Why All the Butterflies, and What Are Good Spots To See Them?

Painted Ladies can be spotted in Santa Monica, Los Angeles, Santa Anita, and elsewhere

If you're one of the three remaining Angelenos who haven't yet noticed, run outside, quick, and take a look at the steady stream of butterflies flying north up your street! People all over social media are trying to photograph and video them, but the truth is it's tough to do; smart phones just aren't doing justice to this breathtaking phenomenon. So what's going on? Why is getting swarmed by magical winged creatures as easy as walking outside? We can explain—and we can offer some ideas of where to head, if the butterflies aren't outside your own front door. 

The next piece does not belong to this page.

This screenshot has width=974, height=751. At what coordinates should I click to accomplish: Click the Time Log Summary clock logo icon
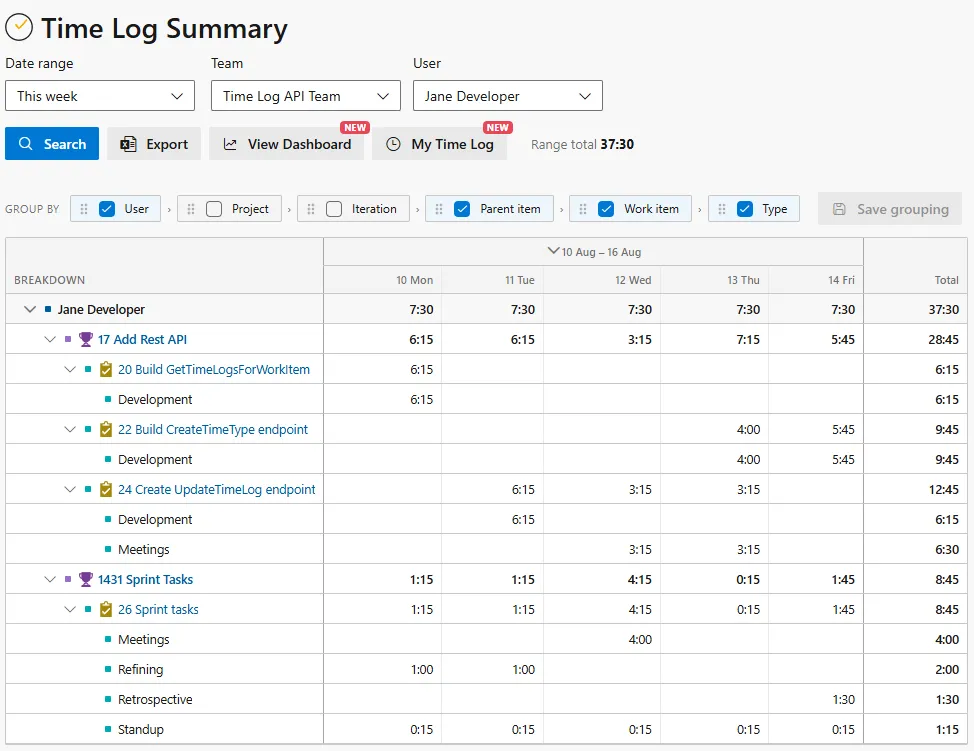pyautogui.click(x=19, y=27)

First off, you're not seeing monarch butterflies or moths (your sweaters are safe); these butterflies are called painted ladies, and we're directly in their annual migration path from the Mojave and Colorado deserts to Sacramento and even Oregon. If you think you're seeing more than usual, though, you're right. Scientists say there haven’t been this many painted ladies dancing across the state since 2005, when the population was in the neighborhood of 1 billion.

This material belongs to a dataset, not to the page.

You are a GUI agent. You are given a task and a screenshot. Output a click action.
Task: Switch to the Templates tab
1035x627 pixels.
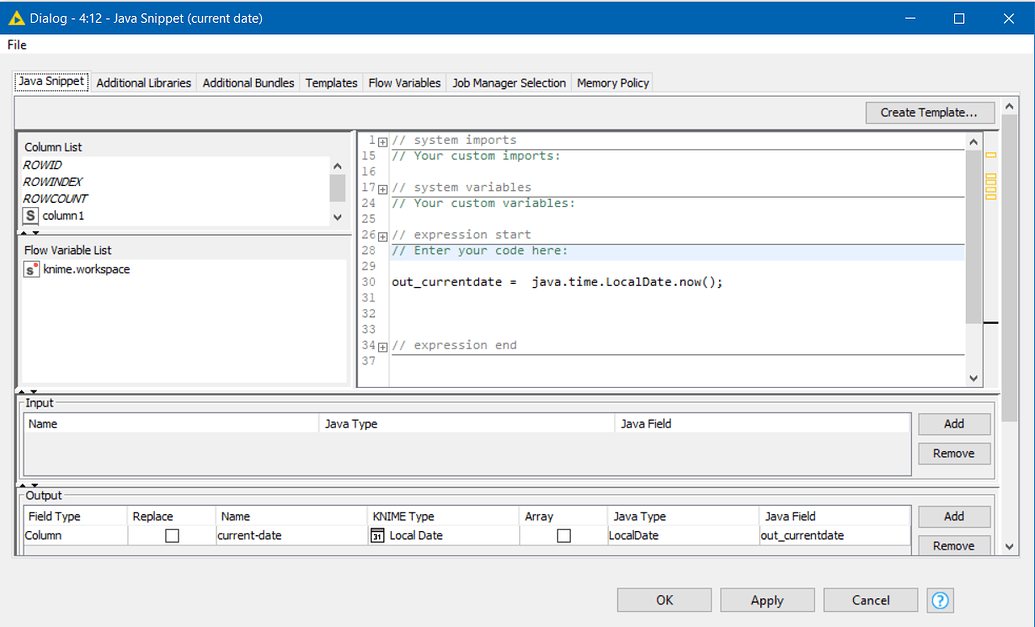tap(331, 83)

What accounts for all the painted ladies this year? Rain. Thanks to the drought-ending showers we've had this winter and spring, flowers have blossomed everywhere (maybe you've seen one of the wildflower superblooms already?). More rain means more flowers, even in the deserts where the painted ladies are based, and the vegetation gave the baby caterpillars plenty to eat.

So if you feel like a drive, you could go off butterfly spotting in the deserts; Joshua Tree, Death Valley, and Anza Borrego are all reporting more painted ladies than usual. But there is no need to go so far; our friends on Facebook are seeing them all over: Santa Monica, Palos Verdes, Burbank, Van Nuys, Southeast LA, San Bernadino—basically on northerly streets everywhere. We've seen people post FOMOish videos from Lake Balboa, from Griffith Park, and from Baldwin Hills Scenic Overlook.

This abundance is a welcome respite from the longtime trend of butterflies slowly disappearing from SoCal. According to the Los Angeles Times and a Xerxes Society for Invertebrate Conservation report, monarch butterfly populations have seen an 85% drop since last year and a 99.4% decline from 40 years ago. Worse, more than 20 other types of butterflies are disappearing faster than the monarchs. 

Why are so many butterflies disappearing? Blame fewer open spaces, fewer butterfly-friendly plants, pesticide use, and climate change. Whether the rain will help other butterflies this year isn't entirely clear, as painted ladies are hardier than most butterflies. But plant some butterfly-attracting plants in your backyard and stash the pesticides, and you never know what 2020 will bring.

You can learn more about our SoCal butterfly population with a timely visit to the butterfly exhibit at the Natural History Museum or the upcoming Kidspace butterfly release.

And for now, enjoy the painted ladies while you can, since they will probably be gone in another week or two. But don't worry—they migrate back here from the north in the fall, so keep your eyes peeled then.